Meltdowns… that moment when everything just gets to much, someone with autism gets overwhelmed and can react in a variety of ways.
- Crying… sometimes looking like a tantrum
- Withdrawing… going very quiet and into themselves
- Flapping/ Spinning or repetitive behaviours
- Shouting and Screaming
- Hitting Out
- Running Away
This list is not exhaustive, as autism is a spectrum and each person is an individual the way that one person acts when overwhelmed can be very different to the way that another acts.
My son has 2 things that he does, the top 2, he either gets very upset, very quickly, its like a bomb has gone off in his mind, this isn’t a tantrum this is different, and it is important to recognise the difference between a tantrum and a meltdown.
If a person is having a meltdown, a distraction won’t stop it, bribery won’t stop it, kissed and cuddles won’t stop it, and putting a child in time out for doing it, is not going to fix it.
The only way that we have found to help my son come out of any meltdown is to let him sit on his own with a blanket wrapped right round him, usually over his head aswell, until he can reset and start again.
Withdrawing is more common at school than at home, his face looses all expression, and he goes deadly silent and still, he just freezes unable to react to anything and it takes a lot of time for him to come out of one of these. Again he needs the time on his own to reset, the problem is that as this is a quite withdrawal rather than a screaming episode, much of the time this can get missed, he can come across as just being quiet.

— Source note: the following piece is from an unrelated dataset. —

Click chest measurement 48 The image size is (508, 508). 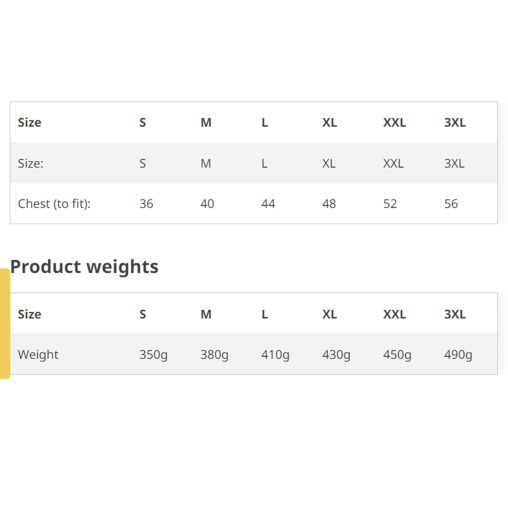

He has a lovely 1:1 at school now, she is very experienced and she can spot one of these before they develop into something that might take ages to come back from. Previously he could have been in this withdrawn state for most of the day and then come home and explode.
There are a number of places and things that are likely to cause meltdowns, and as much as it is human nature to want to protect him from anything that might cause him upset, some small exposures to help him build up his tolerances are actually needed.